Windows on the City: The School of Paris, 1900  –1945  includes some of the most influential paintings and  sculptures of the last century, created by artists such as Constantin Brancusi, Georges Braque, Robert  Delaunay, Amedeo Modigliani, and Pablo Picasso.  In the early twentieth century, Paris was the capital of the avant-garde. Artists from around the world  settled in the City of Light, where they created new forms of art and literature and responded to the rapid  economic, social, and technological developments that were fundamentally transforming city  life.  It was in Paris that Picasso and Braque radically overturned the conventions of painting, Delaunay composed  harmonious  visions of color, Kandinsky pursued new directions in abstraction, and Brancusi reimagined how sculptures could be present in space. 

The title of the exhibition, which refers  to a series by Delaunay,  illustrates  how the modern city became a backdrop and  an inspiration for artistic production. Spanning from the first years of the twentieth century through World War II , the exhibition charts the key movements of modernism  —from Cubism to Orphism to Surrealism—and the artists who came to be known  as the École de Paris  (School of Paris). 

Among the masterpieces featured are 



Picasso’s Le Moulin de la  Galette (1900,


Modigliani’s Nude (1917),  


and Marc Chagall’s Green  Violinist (1923  –24).

Though diverse, the artistic visions represented in this exhibition manifest a common impulse to eschew  conservative  aesthetics and transform perceptions of everyday life in a modern city.  The rise of Fascism and the occupation  of France  during  World War  II ultimately ended the School of Paris, as the artists who had once sought political, spiritual, and creative refuge in the city were forced to leave.  

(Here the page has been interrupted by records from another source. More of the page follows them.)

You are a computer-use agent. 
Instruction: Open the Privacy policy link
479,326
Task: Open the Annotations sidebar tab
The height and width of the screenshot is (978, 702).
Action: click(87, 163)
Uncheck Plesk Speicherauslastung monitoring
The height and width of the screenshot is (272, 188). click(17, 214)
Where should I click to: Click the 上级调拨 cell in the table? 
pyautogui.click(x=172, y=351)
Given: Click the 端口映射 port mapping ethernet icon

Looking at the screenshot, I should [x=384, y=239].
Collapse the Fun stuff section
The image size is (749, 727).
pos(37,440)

A tour through the exhibition

Cubism  was  one of the most important artistic innovations that emerged in Paris  in the  first  half of the  twentieth  century. This  revolutionary approach to painting, developed by Pablo Picasso and Georges Braque between 1907 and 1914, challenged  the conventions of visual art and the very nature of representation.  This gallery includes key works that exemplify Analytic Cubism, an intellectual style in which  form and space are “broken  down  ;”  

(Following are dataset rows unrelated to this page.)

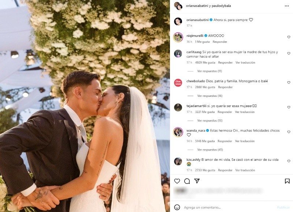293x212 pixels.
Task: Like niqimurelli's AMOOOO comment
Action: (289, 37)
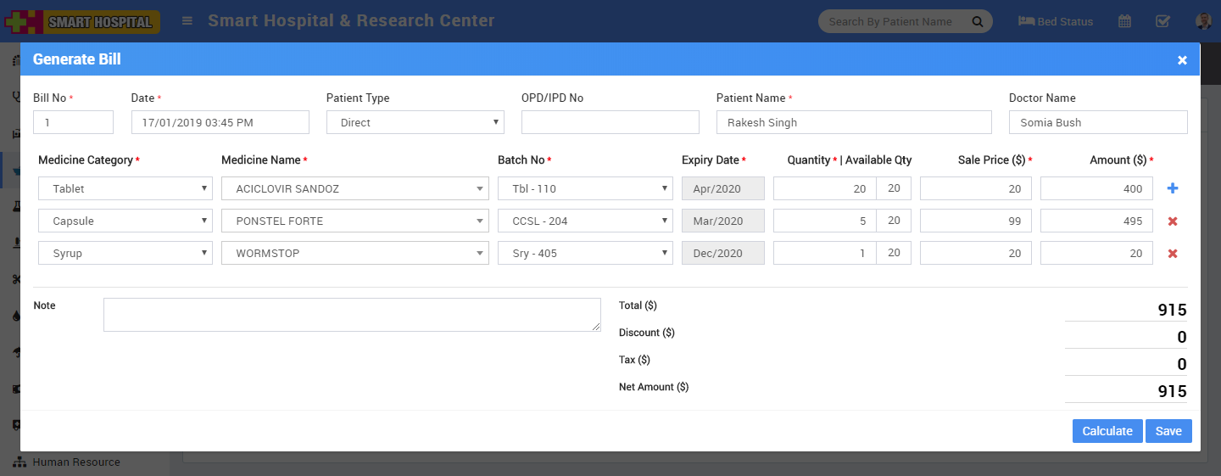Expand the CCSL - 204 batch dropdown
Image resolution: width=1221 pixels, height=476 pixels.
point(584,221)

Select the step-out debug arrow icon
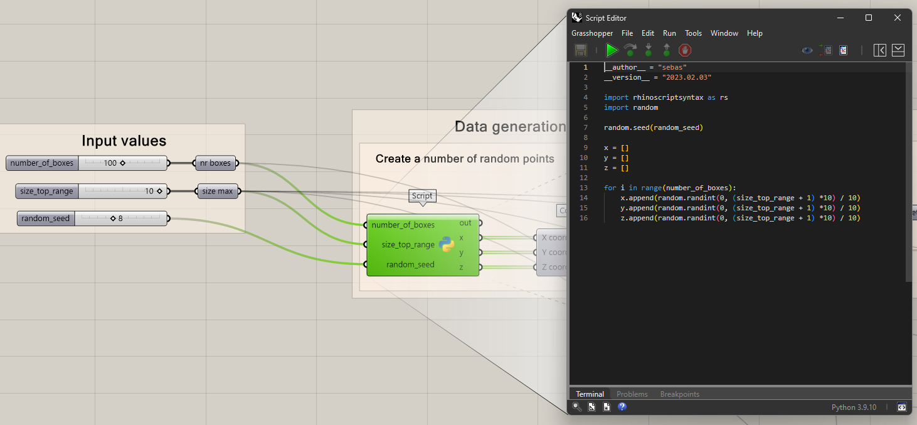[666, 50]
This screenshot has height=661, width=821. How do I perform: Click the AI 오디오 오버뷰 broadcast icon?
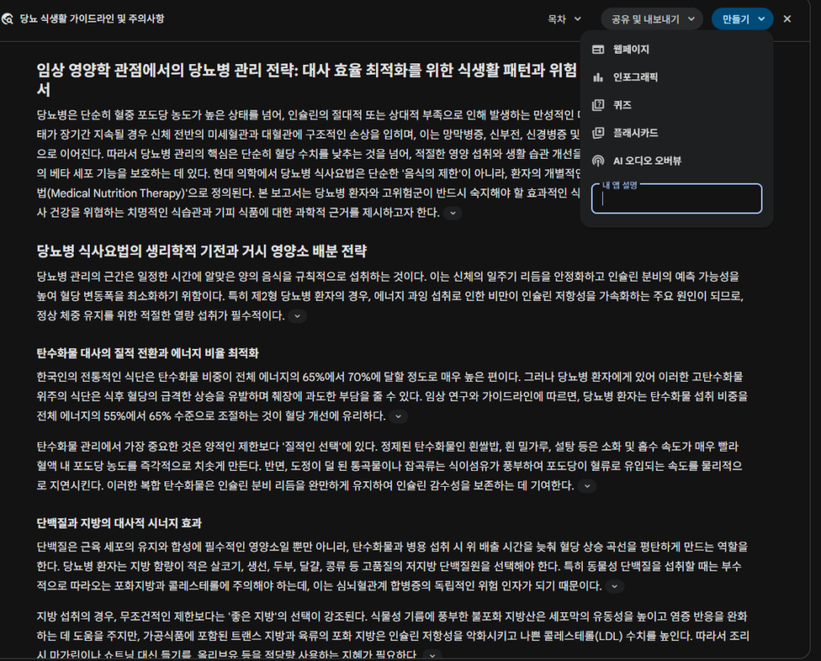[x=597, y=161]
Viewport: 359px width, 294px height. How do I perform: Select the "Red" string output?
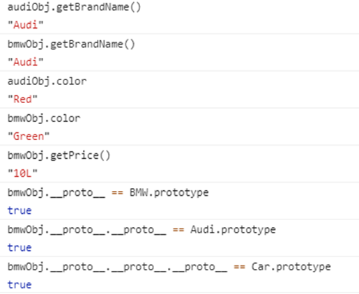22,99
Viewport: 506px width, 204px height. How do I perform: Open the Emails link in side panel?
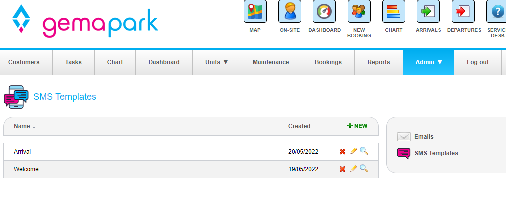point(423,137)
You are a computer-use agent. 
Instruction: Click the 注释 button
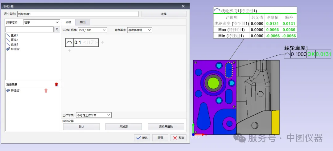(163, 14)
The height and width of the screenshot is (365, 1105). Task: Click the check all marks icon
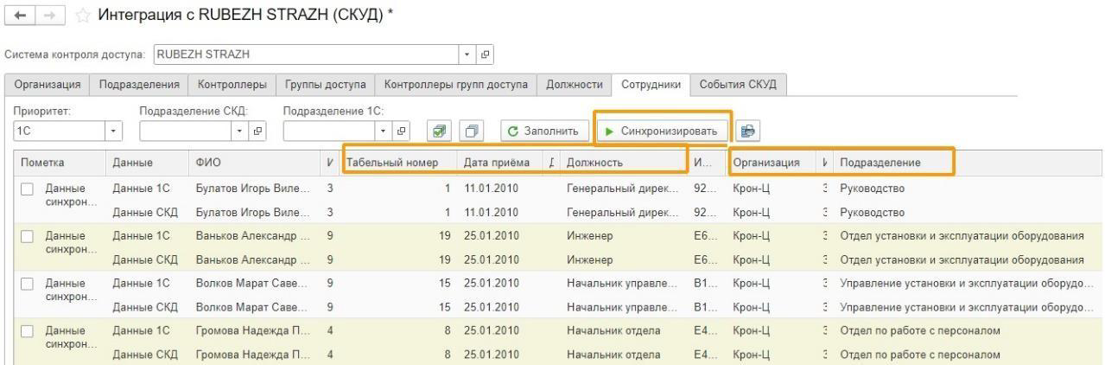coord(440,131)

Braque’s  Piano and Mandola (1909–10)  




 and Picasso’s Bottles and Glasses (1911–12)  

feature many characteristics of this approach, including a muted palette. While  still  recognizable in these paintings, object are fractured into multiple planes, as is the  background.  

In the years leading up to and following World War  I, artists used the visual vocabulary of Cubism to achieve various ends, such as exploring pure abstraction and  modern science, and  infusing contemporary  experience with the  spirituality of folk traditions.





Robert Delaunay
Red Eiffel Tower (La tour rouge), 1911–12
Oil on canvas
125 x 90.3 cm
Solomon R. Guggenheim Museum, New York, Solomon R. Guggenheim Founding Collection, 46.1036




Robert Delaunay
Circular Forms (Formes circulaires), 1930
Oil on canvas
128.9 x 194.9 cm
Solomon R. Guggenheim Museum, New York, Solomon R. Guggenheim Founding Collection, 49.1184


Robert Delaunay’s depictions of Parisian life and landmarks,  are exemplified in works such as Red Eiffel Tower (1911-  12), while his later abstract painting, Circular Forms (1930)  showcases his interest in contemporary developments in optics.

In this gallery, visitors can also observe Green Violinist (1923) (above) by Russian  artist  Marc Chagall, who produced this painting upon his return to Paris after having spent much of World War  I in his home  country. The work merges the  Cubist fragmentation of  space with colorful imagery inspired by Russian and  Jewish folklore, conveying the artist’s nostalgia for the religious festivals and popular celebrations of his youth.  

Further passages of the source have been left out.